Como ‘VisionQuest’ Vai Explorar a Dor, o Luto e a Trauma da Inteligência Artificial no MCU
A próxima grande aposta da Marvel Television para o Disney+, VisionQuest, promete levar o Universo Cinematográfico da Marvel (MCU) para caminhos narrativos inéditos e profundamente filosóficos. Sob o comando de Terry Matalas (aclamado showrunner da 3ª temporada de Star Trek: Picard), a série foca no retorno do Visão Branco (Paul Bettany) e na redefinição da própria consciência sintética no MCU.
Em entrevista recente para o Polygon abordando a visão por trás do projeto, Matalas revelou detalhes fascinantes sobre como a produção abordará o luto digital, a conexão com WandaVision e o legado inexplorado das inteligências artificiais de Tony Stark.
O Luto Invisível: A Morte de Tony Stark sob a Ótica de F.R.I.D.A.Y.
Um dos pontos mais intrigantes destacados por Terry Matalas é o impacto emocional da morte de Tony Stark em Vingadores: Ultimato do ponto de vista de F.R.I.D.A.Y., a IA criada por Stark para assisti-lo.
A audiência acompanhou a dor de Peter Parker, Pepper Potts e James Rhodes no final de Ultimato. No entanto, F.R.I.D.A.Y. estava processando cada sinal vital de Tony Stark despencando em tempo real através do HUD de seu capacete no momento do estalo.
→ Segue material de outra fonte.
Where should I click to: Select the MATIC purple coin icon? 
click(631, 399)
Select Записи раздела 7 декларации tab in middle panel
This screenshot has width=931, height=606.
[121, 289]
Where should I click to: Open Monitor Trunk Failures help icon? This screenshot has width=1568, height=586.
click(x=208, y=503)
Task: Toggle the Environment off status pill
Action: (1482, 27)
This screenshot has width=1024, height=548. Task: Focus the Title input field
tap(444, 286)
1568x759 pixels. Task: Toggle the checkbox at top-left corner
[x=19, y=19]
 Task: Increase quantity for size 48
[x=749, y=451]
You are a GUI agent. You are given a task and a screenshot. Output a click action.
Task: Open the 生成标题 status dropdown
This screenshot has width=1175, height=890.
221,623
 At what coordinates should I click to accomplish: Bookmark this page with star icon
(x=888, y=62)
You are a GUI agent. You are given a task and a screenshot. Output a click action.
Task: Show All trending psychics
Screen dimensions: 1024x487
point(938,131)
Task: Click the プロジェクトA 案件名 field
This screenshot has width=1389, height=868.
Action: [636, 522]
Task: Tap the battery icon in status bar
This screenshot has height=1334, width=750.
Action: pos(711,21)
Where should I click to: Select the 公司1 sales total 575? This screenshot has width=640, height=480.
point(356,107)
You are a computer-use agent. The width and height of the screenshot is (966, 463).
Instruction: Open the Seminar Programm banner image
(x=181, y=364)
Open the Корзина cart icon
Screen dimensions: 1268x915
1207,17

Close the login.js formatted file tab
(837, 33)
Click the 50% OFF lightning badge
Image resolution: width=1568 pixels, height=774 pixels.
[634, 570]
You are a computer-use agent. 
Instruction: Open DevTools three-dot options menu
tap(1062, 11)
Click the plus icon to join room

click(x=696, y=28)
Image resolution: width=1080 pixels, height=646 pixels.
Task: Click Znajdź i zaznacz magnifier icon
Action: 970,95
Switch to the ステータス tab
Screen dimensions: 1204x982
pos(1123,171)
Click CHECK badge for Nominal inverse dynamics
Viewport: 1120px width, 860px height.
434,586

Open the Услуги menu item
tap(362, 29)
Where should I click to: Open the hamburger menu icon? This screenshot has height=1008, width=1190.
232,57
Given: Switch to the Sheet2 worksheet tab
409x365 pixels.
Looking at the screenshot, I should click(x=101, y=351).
“F.R.I.D.A.Y. estava lá quando Tony Stark morreu. Como é isso para uma IA, não ser capaz de proteger aquele que ela foi programada para proteger?” — Terry Matalas
Matalas ressalta que essa “falha de programação” gera uma forma única de culpa digital. Em VisionQuest, várias IAs do MCU — incluindo F.R.I.D.A.Y., J.A.R.V.I.S., E.D.I.T.H. e o temido Ultron (com o retorno de James Spader) — se manifestam como personalidades distintas na mente do Visão Branco. A série se propõe a explorar como mentes sintéticas reagem ao trauma e tentam compreender a própria existência humana.
A Continuação Direta de WandaVision
Para os fãs que temiam um distanciamento do enredo de Westview, Matalas deixou claro: VisionQuest funciona como uma sequência direta de WandaVision.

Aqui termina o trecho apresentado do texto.